In Brazil, GROV infections were detected in patients with fever and other symptoms, such as headache, myalgia, and prostration. Moreover, a strain was isolated from a liver biopsy performed on a patient with paralysis. The last records of the disease are those obtained in Peru and Bolivia, where 17 cases were confirmed in patients with acute self-limited febrile syndrome; nine were recovered in Peru in 2007 and two from Bolivia in 2007 and 2009. The most common clinical symptoms in patients with GROV were chills, malaise, bone pain, headache, retro-orbital pain, myalgia, and arthralgia (Groseth et al. 2015).
4.4.5 Tahyna Virus (TAHV)
TAHV is the first arbovirus isolated in Europe from mosquitoes . Published evidences confirm its circulation in Asia, Africa, and Europe (Hubálek et al. 2014).
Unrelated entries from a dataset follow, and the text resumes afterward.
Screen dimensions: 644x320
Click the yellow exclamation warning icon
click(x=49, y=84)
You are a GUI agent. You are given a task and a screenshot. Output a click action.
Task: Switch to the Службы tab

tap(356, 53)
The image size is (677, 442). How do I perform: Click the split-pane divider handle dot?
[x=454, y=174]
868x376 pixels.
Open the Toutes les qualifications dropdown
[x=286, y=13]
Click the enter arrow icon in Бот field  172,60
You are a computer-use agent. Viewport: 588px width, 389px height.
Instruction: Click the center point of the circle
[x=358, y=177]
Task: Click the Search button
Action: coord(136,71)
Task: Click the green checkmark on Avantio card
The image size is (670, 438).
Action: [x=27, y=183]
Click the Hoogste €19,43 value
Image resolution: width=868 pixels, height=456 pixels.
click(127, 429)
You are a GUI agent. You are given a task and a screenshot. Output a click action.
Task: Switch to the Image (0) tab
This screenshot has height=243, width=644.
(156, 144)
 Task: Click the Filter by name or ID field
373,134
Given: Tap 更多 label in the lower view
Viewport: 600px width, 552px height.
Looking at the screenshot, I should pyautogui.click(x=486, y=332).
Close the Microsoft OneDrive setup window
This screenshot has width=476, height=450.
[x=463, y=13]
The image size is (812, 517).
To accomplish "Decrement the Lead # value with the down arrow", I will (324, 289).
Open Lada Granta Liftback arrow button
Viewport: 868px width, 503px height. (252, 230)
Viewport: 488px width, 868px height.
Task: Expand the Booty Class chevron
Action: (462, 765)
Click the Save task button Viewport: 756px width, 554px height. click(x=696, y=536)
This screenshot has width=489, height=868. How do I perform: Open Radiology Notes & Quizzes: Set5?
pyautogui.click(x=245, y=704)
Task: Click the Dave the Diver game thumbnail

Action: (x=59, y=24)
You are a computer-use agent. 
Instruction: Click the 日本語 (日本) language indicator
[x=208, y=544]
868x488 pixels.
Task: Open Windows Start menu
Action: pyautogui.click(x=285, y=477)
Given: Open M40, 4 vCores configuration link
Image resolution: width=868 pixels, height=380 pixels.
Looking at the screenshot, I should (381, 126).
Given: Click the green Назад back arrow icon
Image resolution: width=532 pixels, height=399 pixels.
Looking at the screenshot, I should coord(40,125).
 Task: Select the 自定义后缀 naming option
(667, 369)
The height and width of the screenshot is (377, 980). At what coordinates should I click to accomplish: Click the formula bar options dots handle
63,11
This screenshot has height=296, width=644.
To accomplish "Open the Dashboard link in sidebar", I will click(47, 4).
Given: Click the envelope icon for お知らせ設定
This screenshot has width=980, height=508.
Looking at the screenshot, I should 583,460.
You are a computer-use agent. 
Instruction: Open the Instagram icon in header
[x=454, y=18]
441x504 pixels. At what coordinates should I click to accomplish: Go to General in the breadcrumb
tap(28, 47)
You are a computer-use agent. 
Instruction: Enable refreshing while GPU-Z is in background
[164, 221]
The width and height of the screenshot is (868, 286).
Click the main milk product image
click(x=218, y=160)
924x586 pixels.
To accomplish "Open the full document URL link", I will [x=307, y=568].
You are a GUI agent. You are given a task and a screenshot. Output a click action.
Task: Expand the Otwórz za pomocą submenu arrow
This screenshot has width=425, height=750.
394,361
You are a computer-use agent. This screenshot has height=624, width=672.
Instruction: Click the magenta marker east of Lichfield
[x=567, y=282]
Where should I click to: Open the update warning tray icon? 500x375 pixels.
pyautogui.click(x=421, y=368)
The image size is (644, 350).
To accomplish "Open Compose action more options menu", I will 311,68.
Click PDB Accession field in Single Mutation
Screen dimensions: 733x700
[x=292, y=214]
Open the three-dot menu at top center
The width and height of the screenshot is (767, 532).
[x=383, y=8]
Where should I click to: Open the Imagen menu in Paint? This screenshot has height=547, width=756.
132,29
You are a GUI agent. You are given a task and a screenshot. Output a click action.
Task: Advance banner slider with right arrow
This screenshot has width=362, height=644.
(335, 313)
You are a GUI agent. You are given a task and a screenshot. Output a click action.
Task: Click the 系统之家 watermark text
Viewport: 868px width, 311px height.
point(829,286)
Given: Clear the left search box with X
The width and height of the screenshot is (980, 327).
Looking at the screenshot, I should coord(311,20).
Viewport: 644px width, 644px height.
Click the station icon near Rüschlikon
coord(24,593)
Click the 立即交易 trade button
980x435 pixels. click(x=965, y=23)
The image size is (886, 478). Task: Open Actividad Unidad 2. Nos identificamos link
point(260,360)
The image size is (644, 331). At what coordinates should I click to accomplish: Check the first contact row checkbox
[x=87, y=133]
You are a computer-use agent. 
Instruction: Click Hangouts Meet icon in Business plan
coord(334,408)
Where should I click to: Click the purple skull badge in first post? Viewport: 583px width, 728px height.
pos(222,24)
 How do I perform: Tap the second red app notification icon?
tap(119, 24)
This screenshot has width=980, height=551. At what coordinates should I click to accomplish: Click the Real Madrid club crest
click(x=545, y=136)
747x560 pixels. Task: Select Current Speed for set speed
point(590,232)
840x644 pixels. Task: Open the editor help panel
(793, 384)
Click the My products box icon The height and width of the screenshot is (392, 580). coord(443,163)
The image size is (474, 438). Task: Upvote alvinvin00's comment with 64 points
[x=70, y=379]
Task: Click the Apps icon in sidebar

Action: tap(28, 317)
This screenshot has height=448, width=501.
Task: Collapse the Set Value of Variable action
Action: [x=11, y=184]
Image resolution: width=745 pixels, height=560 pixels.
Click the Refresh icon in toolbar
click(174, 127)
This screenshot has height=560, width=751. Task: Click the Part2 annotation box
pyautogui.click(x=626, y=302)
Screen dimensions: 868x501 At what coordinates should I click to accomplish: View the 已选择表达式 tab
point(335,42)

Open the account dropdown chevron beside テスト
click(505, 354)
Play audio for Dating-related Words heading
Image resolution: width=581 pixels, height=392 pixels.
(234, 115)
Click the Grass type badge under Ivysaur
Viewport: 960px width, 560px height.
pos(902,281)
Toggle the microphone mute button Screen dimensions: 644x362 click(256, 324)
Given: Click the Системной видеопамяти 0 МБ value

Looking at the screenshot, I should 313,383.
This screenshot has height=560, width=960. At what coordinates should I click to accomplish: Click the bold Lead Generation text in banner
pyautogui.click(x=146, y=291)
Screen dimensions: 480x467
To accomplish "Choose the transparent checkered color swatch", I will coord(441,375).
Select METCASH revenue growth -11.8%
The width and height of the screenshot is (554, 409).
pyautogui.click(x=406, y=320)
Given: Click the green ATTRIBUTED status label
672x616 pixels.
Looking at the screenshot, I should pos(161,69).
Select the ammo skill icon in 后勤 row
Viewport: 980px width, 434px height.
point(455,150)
In nature, its main vector is Ae. vexans, a mosquito species from which most of viral strains were isolated; field work complementary to the laboratory evidence has demonstrated that other mosquito species may also act as vectors: Oc. cantans, Oc. caspius, Oc. dorsalis, Ae. cinereus, Oc. sticticus, and Culiseta annulata . Rabbits, hares, hedgehogs, and pigs are considered the primary hosts (Hubálek et al. 2014).
Infection with this virus is associated mainly with the production of febrile syndrome in children, particularly in European countries (Hubálek et al. 2014).
4.4.6 Inkoo Virus (INKV)
INKV was first isolated in Finland in 1964. This virus is mainly distributed in Europe and Russia, and it is transmitted by Oc. communis and Oc. punctor in Scandinavia. In Russia, it was isolated from Oc. hexodontus and Oc. punctor. The disease associated with INKV infection has not been well characterized, but a few records suggest this virus as a causative agent of CNS disease in children and young adults in Finland (Putkuri et al. 2007)
4.4.7 Group C Serogroup
This serogroup includes Marituba virus (MTBV) , Oriboca virus (ORIV) , Caraparu virus (CARV) , and Madrid virus (MADV) ; all of them were described for the first time in the Brazilian Amazon during the 1950s. Isolates have been made from humans, wild animals (mainly rodents, marsupials, and bats), and mosquitoes . Geographically, group C is present in American countries, including the USA, Mexico, Panama, Honduras, Guatemala, Trinidad, Brazil, Peru, Ecuador, Venezuela, and French Guiana (Plyusnin et al. 2012).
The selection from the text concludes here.